| Task data |
[Start of section]
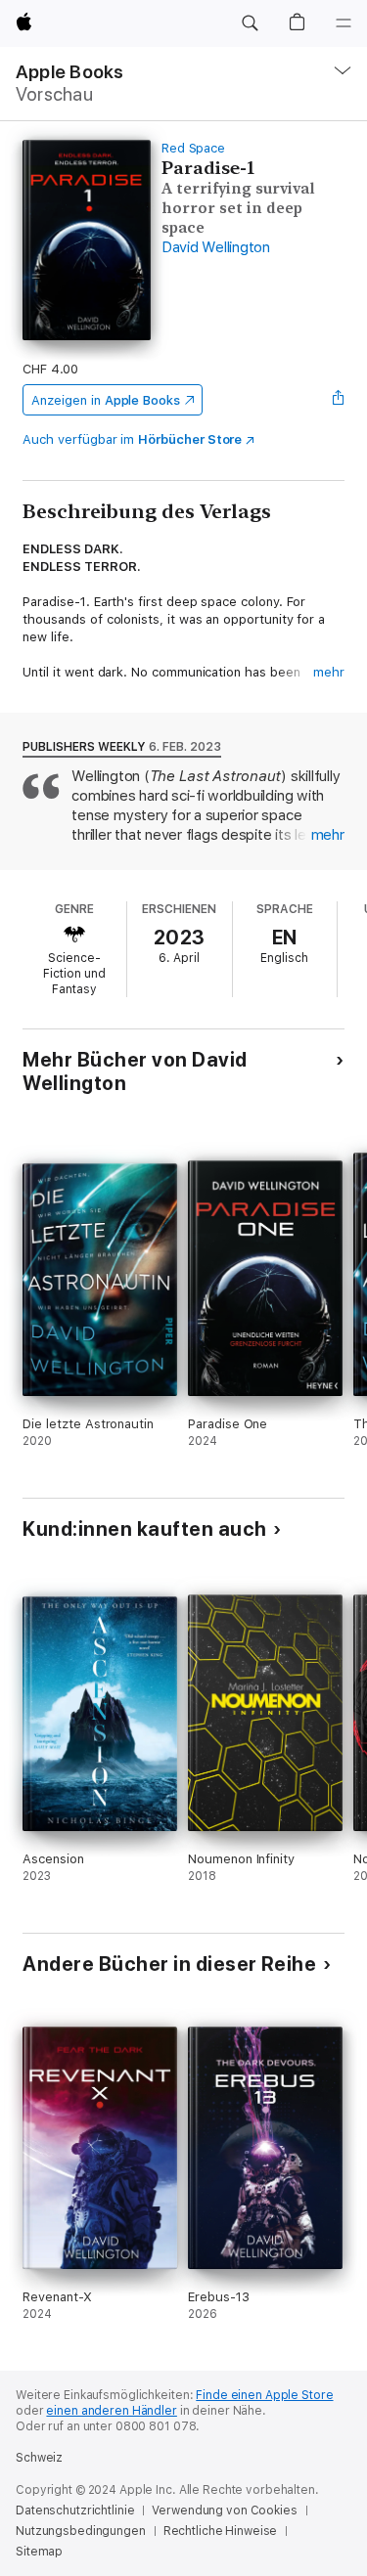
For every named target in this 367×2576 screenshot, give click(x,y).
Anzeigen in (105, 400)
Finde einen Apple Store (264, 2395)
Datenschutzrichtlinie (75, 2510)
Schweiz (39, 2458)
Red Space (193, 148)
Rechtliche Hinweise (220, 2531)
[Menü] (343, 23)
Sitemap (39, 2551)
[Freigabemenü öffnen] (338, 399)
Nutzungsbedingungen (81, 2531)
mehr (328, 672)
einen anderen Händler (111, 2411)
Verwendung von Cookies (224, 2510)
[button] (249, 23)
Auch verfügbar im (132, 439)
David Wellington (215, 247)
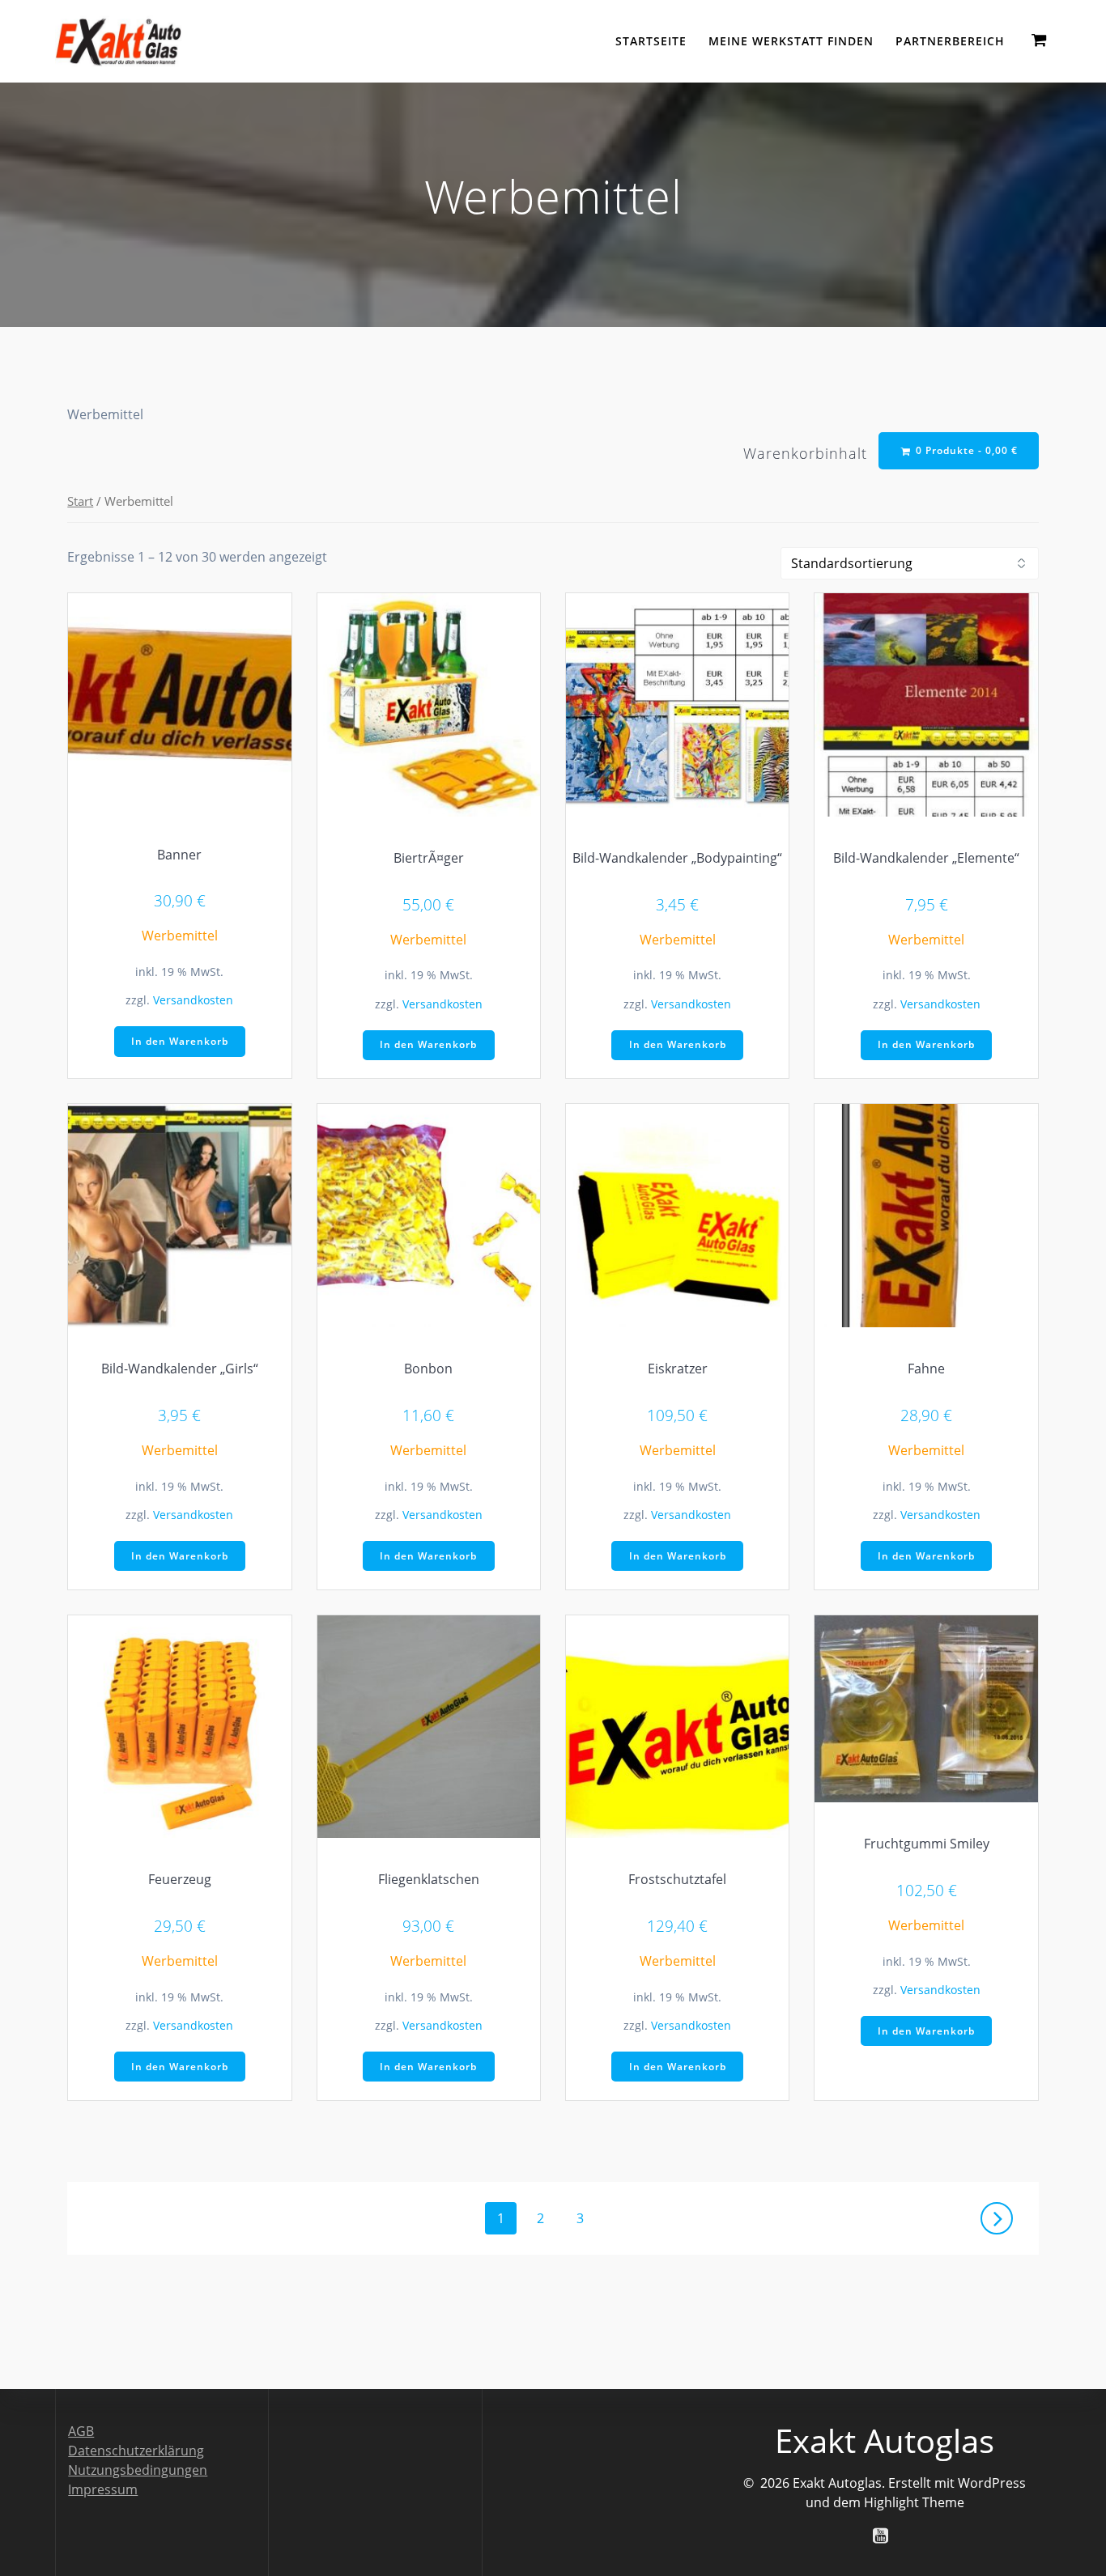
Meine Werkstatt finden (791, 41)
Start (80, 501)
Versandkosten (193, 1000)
[End of section]
[Start of section]
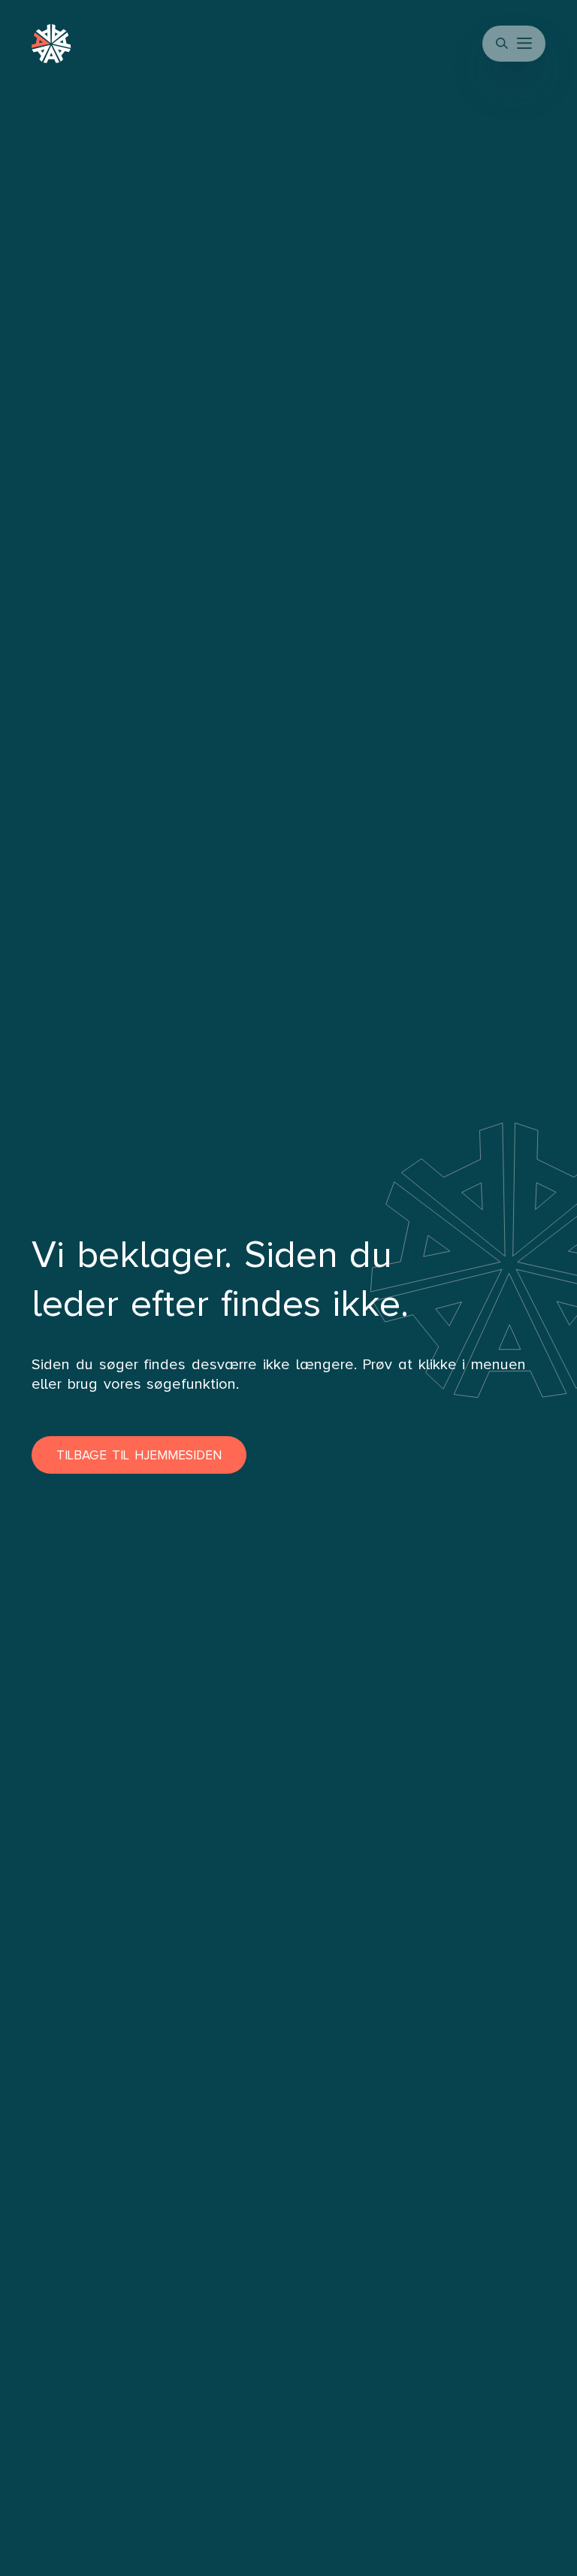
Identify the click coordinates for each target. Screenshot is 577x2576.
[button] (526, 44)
[End of section]
[Start of section]
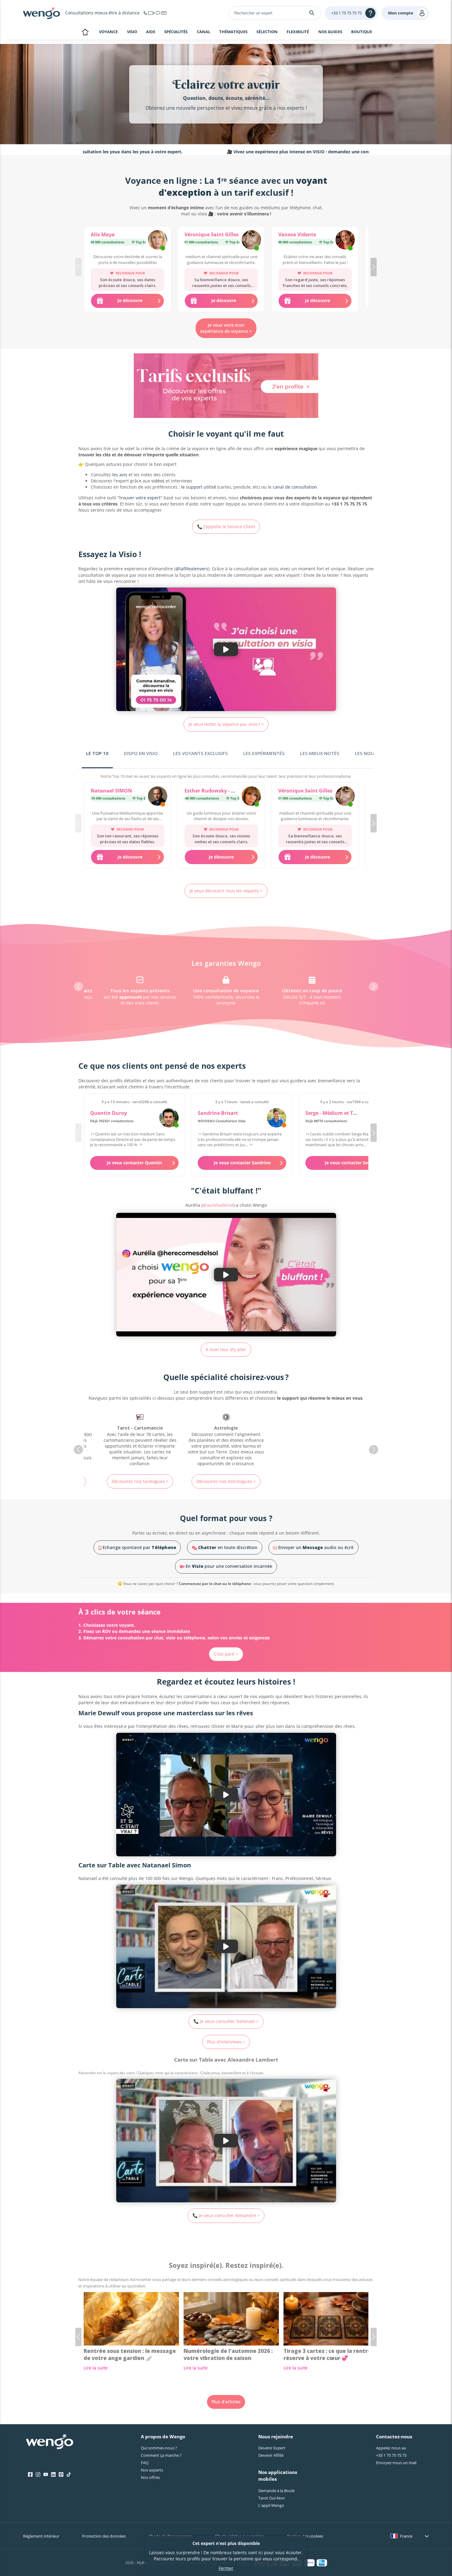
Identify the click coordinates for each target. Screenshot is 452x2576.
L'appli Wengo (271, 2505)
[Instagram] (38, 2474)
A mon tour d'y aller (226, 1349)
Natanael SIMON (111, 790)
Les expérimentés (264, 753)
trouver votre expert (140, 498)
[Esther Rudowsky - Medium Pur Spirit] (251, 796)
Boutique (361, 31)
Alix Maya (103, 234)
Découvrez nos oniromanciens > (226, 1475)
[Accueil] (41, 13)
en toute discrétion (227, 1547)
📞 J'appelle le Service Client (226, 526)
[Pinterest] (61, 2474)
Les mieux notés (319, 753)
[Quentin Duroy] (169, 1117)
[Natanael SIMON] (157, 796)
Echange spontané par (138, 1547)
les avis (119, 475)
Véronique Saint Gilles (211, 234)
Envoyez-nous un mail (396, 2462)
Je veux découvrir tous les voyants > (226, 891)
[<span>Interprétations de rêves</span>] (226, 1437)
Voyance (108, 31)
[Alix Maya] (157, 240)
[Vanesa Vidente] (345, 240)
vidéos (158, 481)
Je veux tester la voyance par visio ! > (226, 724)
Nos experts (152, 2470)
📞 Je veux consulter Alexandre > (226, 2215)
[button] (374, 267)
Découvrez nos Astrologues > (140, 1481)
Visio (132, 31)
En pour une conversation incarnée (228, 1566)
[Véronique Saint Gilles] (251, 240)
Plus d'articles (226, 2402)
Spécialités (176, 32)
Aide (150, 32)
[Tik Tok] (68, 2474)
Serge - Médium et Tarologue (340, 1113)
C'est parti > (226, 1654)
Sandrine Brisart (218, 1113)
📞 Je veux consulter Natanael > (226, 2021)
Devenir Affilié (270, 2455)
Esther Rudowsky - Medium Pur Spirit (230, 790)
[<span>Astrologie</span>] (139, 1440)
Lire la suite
[End of section]
| What is being asked |
Range to print from the listing above: from the line with "For every named" up to and including the line with "Versandkosten (193, 1000)". Please print those lines exactly, with no pictures and nothing more.

| Written reply |
For every named target in this 367×2576 screenshot, give click(x,y).
Anzeigen in (105, 400)
Finde einen Apple Store (264, 2395)
Datenschutzrichtlinie (75, 2510)
Schweiz (39, 2458)
Red Space (193, 148)
Rechtliche Hinweise (220, 2531)
[Menü] (343, 23)
Sitemap (39, 2551)
[Freigabemenü öffnen] (338, 399)
Nutzungsbedingungen (81, 2531)
mehr (328, 672)
einen anderen Händler (111, 2411)
Verwendung von Cookies (224, 2510)
[button] (249, 23)
Auch verfügbar im (132, 439)
David Wellington (215, 247)
Meine Werkstatt finden (791, 41)
Start (80, 501)
Versandkosten (193, 1000)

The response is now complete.